5. Add the grams of sugar from lunch; vegetables, fruit, and regular milk do not count towards their daily sugar intake. Count only those food or beverages that have a food label plus any sugar added to your child’s food.
6. Add the grams of sugar in their afternoon snack and beverage
7. Add the grams of sugar in any sauces, ketchup or other foods that have sugar added to them at dinner; marshmallows on potatoes etc…
8. Add the grams of sugar from any snack, dessert your child has before bed. This will give you their grand total for the day in grams of sugar. Multiply that number by 365 days of the year.
To figure out how to translate grams of sugar per year into something you and your child can understand compute the following:
Total grams of sugar per year divided by 4 = teaspoons per year
Teaspoons per year divided by 48 = cups of sugar per year
Once you figure out how many cups of sugar your child is consuming every year, show your child how much this is. This is an effective tool if you are having a hard to time convincing your child to switch from flavored milk to regular milk or to stop choosing the sugar loaded yogurts or any other sweet treat your child has trouble limiting.

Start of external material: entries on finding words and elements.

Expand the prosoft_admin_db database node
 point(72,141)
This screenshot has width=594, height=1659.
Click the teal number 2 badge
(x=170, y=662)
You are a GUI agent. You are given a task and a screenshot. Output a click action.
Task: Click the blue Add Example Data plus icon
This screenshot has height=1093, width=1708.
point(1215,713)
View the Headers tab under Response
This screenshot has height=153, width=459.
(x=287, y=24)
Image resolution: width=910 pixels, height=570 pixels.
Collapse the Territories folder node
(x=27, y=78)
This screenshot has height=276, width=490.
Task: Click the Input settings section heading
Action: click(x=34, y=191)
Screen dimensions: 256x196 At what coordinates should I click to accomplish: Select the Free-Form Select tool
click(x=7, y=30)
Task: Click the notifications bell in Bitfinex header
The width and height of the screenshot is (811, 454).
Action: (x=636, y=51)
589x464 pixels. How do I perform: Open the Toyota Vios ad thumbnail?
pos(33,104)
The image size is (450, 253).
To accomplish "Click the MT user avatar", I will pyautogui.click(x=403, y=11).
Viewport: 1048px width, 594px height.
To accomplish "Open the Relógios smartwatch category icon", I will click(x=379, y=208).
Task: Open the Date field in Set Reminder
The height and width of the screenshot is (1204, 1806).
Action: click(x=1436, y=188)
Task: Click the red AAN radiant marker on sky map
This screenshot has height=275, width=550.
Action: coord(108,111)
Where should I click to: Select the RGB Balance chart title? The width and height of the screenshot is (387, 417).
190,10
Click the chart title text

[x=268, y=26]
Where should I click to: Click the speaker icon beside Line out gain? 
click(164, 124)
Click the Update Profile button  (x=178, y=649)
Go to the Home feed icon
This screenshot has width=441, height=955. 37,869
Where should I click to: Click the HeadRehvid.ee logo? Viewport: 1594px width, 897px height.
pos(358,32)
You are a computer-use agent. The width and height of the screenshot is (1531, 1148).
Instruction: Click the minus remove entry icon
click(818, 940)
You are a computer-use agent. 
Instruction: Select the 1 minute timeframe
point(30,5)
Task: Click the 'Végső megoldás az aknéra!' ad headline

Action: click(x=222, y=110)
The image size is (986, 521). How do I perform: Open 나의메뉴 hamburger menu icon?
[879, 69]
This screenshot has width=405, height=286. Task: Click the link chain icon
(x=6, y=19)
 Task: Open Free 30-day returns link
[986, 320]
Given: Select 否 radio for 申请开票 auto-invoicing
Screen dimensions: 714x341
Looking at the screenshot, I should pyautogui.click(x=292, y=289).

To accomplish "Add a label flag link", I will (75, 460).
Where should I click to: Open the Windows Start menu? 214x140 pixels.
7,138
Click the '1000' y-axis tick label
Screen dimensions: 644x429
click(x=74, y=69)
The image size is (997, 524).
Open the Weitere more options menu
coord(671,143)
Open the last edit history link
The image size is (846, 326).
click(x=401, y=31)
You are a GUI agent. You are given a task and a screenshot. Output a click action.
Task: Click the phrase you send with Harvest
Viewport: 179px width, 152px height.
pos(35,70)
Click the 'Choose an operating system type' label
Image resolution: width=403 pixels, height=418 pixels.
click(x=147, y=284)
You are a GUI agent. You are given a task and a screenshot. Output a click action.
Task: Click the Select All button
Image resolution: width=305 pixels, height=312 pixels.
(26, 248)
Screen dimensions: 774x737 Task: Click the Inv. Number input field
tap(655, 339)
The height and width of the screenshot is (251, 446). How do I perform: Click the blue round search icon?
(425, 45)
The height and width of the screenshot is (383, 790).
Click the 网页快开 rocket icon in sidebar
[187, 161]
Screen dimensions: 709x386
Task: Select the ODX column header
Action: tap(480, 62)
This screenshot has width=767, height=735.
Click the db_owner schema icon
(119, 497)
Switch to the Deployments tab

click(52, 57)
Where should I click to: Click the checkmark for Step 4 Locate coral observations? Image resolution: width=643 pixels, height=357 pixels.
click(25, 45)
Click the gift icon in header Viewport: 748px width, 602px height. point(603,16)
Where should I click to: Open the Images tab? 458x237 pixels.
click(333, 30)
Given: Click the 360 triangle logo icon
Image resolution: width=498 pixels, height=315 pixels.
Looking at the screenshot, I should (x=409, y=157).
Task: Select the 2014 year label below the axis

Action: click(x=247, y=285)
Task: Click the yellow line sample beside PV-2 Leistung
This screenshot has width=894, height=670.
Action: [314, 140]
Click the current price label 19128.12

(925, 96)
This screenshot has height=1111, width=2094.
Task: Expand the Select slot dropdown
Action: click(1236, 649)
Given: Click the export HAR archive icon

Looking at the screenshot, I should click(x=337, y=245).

Calculate what this adds up to in a year from just that one food or drink and pour that amount of sugar into a glass or bowl to show them how much they are consuming. This exercise is sure to have an impact on them for years to come.
Totally forbidding your child sweet treats will probably backfire on you and cause your child to want more of them. Your goal is to limit the amount of sweet treats that your child eats to one a day. In reality some days they will have more and hopefully on some they will have less. Let me know what you found!